AUFGABE: Gib aus den Einträgen unten die Zeilen unverändert wieder, beginnend mit der Zeile, die „Click the Recycle Bin icon“ enthält, bis einschließlich der Zeile mit „Action: coord(965,509)“.

▼▼▼

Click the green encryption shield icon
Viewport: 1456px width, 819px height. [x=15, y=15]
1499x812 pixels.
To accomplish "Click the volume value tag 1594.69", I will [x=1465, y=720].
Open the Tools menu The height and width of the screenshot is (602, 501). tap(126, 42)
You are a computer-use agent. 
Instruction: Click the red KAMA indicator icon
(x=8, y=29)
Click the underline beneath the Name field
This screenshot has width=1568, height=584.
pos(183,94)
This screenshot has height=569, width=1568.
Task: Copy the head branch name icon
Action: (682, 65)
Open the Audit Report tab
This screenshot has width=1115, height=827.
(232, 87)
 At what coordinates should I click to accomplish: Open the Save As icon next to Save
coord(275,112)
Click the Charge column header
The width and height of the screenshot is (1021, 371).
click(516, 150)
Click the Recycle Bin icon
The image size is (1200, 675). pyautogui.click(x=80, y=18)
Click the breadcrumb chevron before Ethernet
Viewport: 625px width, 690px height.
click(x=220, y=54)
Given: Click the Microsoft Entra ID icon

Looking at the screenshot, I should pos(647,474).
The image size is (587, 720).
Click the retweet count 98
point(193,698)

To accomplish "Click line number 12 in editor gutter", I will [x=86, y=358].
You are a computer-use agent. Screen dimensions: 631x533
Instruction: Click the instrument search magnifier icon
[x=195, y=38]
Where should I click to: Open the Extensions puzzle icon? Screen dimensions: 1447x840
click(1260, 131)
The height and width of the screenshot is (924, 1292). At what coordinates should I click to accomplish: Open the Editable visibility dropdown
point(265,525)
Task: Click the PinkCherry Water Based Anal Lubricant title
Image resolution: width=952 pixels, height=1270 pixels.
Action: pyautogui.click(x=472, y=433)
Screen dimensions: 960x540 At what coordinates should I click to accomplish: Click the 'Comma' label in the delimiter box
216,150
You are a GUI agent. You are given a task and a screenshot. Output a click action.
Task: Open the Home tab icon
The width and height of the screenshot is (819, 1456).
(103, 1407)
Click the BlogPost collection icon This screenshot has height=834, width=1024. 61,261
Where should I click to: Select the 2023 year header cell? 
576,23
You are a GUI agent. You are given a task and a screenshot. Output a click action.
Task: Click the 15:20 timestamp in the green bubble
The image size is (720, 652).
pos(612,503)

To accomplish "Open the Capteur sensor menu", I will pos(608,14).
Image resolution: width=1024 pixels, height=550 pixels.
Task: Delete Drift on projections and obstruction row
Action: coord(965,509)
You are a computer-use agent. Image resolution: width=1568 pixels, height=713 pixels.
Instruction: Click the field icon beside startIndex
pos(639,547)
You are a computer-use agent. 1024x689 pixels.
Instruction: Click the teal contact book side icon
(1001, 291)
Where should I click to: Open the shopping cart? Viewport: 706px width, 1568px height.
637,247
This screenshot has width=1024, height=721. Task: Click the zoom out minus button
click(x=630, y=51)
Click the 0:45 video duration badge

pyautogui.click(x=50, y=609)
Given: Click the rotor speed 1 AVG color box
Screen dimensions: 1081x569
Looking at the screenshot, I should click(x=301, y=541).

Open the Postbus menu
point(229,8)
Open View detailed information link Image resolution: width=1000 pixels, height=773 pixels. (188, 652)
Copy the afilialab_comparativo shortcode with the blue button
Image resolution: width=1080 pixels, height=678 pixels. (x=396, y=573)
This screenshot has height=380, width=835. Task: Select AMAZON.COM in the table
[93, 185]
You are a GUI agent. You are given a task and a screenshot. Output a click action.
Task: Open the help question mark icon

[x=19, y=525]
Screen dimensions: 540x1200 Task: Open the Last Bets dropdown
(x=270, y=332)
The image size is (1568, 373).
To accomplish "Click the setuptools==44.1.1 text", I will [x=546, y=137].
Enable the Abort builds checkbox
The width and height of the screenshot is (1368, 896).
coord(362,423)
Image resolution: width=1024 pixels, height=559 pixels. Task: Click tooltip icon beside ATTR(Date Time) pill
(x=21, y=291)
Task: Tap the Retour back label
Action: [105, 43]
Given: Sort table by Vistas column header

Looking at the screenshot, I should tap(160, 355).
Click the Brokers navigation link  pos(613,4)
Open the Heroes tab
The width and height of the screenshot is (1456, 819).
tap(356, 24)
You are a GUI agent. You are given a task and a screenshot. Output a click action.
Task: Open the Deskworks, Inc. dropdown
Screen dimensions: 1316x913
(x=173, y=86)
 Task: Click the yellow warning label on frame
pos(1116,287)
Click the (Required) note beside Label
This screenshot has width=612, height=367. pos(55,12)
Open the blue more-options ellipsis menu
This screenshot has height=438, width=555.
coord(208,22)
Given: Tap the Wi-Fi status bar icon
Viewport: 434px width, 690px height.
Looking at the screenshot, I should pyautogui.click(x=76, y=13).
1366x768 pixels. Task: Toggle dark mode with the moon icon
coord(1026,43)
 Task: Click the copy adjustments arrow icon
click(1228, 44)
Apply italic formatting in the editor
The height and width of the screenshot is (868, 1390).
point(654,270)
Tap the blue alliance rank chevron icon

▲▲▲

ERGEBNIS:
Click the Recycle Bin icon
The image size is (1200, 675). pyautogui.click(x=80, y=18)
Click the breadcrumb chevron before Ethernet
Viewport: 625px width, 690px height.
click(x=220, y=54)
Given: Click the Microsoft Entra ID icon

Looking at the screenshot, I should pos(647,474).
The image size is (587, 720).
Click the retweet count 98
point(193,698)

To accomplish "Click line number 12 in editor gutter", I will [x=86, y=358].
You are a computer-use agent. Screen dimensions: 631x533
Instruction: Click the instrument search magnifier icon
[x=195, y=38]
Where should I click to: Open the Extensions puzzle icon? Screen dimensions: 1447x840
click(1260, 131)
The height and width of the screenshot is (924, 1292). At what coordinates should I click to accomplish: Open the Editable visibility dropdown
point(265,525)
Task: Click the PinkCherry Water Based Anal Lubricant title
Image resolution: width=952 pixels, height=1270 pixels.
Action: pyautogui.click(x=472, y=433)
Screen dimensions: 960x540 At what coordinates should I click to accomplish: Click the 'Comma' label in the delimiter box
216,150
You are a GUI agent. You are given a task and a screenshot. Output a click action.
Task: Open the Home tab icon
The width and height of the screenshot is (819, 1456).
(103, 1407)
Click the BlogPost collection icon This screenshot has height=834, width=1024. 61,261
Where should I click to: Select the 2023 year header cell? 
576,23
You are a GUI agent. You are given a task and a screenshot. Output a click action.
Task: Click the 15:20 timestamp in the green bubble
The image size is (720, 652).
pos(612,503)

To accomplish "Open the Capteur sensor menu", I will pos(608,14).
Image resolution: width=1024 pixels, height=550 pixels.
Task: Delete Drift on projections and obstruction row
Action: coord(965,509)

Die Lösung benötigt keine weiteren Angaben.